По сравнению с большинством других врачей хирурги тратят больше времени на разъяснение своим пациентам различных технических деталей и ознакомление их с наиболее серьезными рисками, связанными с операцией. Это непростой разговор, в ходе которого у пациентов может проявиться паника и повышенная восприимчивость к эмоциональным сигналам. Когда пациент слушает, как хирург разъясняет технические детали (и возможные риски, которые не могут не пугать), радар мозга, улавливающий опасность, приходит в возбужденное состояние и начинает судорожно выискивать сигналы о том, насколько в принципе безопасно данное мероприятие. В связи с этой обостренной восприимчивостью больного от сочувствия и заботы (или отсутствия того и другого) в тоне голоса хирурга может зависеть, будет ли он обвинен во врачебной ошибке, если что-то пойдет не так.

[Записи набора данных]

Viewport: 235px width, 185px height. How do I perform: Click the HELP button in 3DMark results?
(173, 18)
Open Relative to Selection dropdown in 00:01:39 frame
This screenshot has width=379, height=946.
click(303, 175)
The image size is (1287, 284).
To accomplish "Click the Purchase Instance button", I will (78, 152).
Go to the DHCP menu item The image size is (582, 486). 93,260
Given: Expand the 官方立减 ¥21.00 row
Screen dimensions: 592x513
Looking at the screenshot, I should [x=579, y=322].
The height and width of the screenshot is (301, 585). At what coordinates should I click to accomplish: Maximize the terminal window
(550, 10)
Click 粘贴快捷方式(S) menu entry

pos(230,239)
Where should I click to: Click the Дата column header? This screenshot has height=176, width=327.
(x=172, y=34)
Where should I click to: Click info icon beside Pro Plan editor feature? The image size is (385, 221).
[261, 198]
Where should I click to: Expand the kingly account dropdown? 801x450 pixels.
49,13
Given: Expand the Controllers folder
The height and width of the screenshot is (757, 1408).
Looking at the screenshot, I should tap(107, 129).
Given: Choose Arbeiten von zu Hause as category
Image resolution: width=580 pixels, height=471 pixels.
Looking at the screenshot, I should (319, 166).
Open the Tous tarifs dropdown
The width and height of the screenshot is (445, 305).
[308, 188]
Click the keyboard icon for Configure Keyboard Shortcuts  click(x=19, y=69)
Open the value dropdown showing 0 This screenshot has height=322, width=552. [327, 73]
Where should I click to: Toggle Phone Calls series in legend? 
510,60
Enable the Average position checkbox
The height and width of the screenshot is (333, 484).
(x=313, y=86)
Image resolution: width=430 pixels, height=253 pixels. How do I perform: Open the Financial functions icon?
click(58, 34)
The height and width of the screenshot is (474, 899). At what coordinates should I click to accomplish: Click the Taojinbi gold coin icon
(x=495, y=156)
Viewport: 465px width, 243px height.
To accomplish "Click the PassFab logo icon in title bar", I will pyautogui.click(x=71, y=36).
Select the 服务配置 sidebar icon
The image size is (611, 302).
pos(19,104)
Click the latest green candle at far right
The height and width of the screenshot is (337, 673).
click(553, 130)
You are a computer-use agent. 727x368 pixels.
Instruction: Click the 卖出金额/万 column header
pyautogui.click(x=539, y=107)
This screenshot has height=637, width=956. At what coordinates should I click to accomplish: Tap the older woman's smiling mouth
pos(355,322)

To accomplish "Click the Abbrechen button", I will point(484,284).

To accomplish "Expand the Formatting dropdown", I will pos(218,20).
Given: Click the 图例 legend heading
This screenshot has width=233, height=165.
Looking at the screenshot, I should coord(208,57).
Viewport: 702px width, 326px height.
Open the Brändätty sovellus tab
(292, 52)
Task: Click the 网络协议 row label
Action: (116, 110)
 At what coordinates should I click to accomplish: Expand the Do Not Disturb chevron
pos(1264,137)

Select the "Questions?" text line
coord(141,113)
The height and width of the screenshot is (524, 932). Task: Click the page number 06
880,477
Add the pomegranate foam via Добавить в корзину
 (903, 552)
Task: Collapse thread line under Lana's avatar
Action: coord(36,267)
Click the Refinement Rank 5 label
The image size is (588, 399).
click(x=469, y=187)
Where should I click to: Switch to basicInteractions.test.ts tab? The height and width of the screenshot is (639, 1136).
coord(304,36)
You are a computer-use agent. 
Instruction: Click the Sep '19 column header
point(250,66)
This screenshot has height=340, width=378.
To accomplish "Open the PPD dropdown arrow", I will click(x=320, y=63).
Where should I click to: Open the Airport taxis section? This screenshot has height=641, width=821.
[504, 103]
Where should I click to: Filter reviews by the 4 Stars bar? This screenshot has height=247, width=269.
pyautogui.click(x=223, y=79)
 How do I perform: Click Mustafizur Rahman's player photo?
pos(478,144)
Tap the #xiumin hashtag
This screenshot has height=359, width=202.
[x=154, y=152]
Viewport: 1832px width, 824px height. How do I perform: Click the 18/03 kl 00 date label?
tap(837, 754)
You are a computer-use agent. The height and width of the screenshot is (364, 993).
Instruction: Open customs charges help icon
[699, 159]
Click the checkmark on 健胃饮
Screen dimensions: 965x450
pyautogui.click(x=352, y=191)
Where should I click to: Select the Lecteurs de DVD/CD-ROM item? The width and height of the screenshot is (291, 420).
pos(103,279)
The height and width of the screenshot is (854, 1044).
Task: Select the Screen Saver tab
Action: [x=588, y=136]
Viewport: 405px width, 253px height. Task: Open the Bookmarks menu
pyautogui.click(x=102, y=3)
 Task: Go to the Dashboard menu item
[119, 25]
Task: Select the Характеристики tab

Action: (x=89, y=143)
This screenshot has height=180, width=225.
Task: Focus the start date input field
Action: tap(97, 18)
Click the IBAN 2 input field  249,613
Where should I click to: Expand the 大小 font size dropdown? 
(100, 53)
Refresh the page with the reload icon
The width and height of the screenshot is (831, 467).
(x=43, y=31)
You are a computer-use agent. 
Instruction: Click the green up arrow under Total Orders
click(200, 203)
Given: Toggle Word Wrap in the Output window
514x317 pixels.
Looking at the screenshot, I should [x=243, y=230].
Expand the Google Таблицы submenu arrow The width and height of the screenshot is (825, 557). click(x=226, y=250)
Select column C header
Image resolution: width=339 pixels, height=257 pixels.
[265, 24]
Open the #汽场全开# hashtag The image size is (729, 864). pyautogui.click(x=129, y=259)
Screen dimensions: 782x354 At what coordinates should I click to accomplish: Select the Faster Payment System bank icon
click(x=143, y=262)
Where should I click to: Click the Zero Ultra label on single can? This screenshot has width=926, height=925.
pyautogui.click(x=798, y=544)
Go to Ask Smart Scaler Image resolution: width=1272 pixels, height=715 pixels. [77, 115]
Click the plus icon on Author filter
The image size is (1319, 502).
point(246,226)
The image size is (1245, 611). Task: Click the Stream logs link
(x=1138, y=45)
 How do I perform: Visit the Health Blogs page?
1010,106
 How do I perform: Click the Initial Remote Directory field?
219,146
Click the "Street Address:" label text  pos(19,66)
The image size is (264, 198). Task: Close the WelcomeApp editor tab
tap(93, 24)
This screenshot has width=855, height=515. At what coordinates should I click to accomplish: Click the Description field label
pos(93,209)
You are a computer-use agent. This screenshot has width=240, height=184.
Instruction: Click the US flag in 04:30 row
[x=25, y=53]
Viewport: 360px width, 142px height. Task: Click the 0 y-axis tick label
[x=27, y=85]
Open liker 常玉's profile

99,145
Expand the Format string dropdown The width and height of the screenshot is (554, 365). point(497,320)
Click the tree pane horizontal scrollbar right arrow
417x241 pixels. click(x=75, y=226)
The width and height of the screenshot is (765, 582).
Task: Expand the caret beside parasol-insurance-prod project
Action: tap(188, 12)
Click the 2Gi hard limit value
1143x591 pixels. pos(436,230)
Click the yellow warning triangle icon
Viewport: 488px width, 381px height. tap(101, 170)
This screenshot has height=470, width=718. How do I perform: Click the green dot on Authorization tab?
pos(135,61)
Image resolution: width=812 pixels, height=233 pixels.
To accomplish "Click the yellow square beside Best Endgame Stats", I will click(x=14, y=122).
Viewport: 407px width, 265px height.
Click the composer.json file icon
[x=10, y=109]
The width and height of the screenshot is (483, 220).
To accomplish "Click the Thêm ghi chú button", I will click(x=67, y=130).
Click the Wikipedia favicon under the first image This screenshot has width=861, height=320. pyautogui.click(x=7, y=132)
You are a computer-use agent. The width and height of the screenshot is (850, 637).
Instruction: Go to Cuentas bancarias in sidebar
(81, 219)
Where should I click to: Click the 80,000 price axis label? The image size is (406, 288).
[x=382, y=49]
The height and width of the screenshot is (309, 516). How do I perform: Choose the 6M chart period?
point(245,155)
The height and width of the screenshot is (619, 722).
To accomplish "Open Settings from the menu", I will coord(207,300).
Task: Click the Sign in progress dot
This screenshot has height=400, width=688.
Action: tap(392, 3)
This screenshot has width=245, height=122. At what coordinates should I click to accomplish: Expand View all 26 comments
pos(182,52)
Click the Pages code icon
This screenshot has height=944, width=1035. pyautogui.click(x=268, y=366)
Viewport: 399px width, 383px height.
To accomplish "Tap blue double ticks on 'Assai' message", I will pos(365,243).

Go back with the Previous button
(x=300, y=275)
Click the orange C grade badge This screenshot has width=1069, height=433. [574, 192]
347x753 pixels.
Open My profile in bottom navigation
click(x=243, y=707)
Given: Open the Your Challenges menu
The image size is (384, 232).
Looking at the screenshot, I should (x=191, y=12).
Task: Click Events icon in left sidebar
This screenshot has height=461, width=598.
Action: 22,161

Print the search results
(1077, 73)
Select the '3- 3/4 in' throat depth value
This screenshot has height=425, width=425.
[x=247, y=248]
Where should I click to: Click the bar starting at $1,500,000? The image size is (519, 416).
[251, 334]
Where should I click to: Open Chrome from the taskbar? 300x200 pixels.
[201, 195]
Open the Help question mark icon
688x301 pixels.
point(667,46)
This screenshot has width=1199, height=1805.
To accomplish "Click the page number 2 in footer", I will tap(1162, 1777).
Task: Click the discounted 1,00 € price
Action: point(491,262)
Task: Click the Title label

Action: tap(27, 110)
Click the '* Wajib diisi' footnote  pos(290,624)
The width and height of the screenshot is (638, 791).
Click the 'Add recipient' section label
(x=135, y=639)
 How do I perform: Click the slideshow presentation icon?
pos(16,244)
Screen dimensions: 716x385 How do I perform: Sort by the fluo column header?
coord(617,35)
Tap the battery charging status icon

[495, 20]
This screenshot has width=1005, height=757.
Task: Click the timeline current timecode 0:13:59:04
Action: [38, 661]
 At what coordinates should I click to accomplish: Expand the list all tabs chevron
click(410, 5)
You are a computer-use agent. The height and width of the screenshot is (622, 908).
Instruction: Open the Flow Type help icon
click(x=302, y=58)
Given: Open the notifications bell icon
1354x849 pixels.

ЗАДАНИЯ >>
(a) Выпишите из фрагмента о разговоре хирурга с пациентом все слова, которыми названы люди. Приведите их в начальной форме и без повторов.
(b) От чего, согласно фрагменту о разговоре хирурга с пациентом, может зависеть, обвинят ли хирурга во врачебной ошибке, если что-то пойдёт не так?
(c) Продолжите фрагмент о разговоре хирурга с пациентом, начав сразу после его последнего предложения.

ОТВЕТЫ >>
(a) хирург, врач, пациент, больной

(b) От сочувствия и заботы (или их отсутствия) в тоне голоса хирурга.

(c)
Из-за акустического устройства нашей черепной коробки собственный голос воспринимается нами иначе, нежели другими людьми. Однако тон нашего голоса очень сильно зависит от того, что именно мы говорим: согласно исследованию, когда люди получают критический комментарий в отношении своей работы, высказанный теплым, участливым тоном, у них формируется положительное ощущение, несмотря на негативную оценку. Но когда они слышат позитивные отклики, произнесенные холодным и отстраненным голосом, у них остается неприятный осадок, несмотря на похвалу[92].
В журнале “Хирургия” было предложено одно из решений проблемы: давать хирургу послушать аудиозапись его голоса в момент общения с пациентами, чтобы он мог учиться выражать сочувствие и заботу. Другими словами, дать ему возможность услышать себя ушами других.
Групповое мышление, или Чего мы дружно не замечаем
Однажды, вскоре после обвала механизмов инвестирования, основанных на субстандартных дериватах, журналист взял интервью у финансиста, разрабатывавшего эти самые деривативные инструменты. Он разъяснил, что в ходе работы, как правило, брал огромное количество высокорисковых ипотек и разбивал их на три категории: лучшие из худших, так себе и хуже некуда. Потом брал каждую из групп и разбивал еще на три подгруппы, открывая для каждой из них производные ценные бумаги.
Его спросили: “Кому могло прийти в голову их купить?”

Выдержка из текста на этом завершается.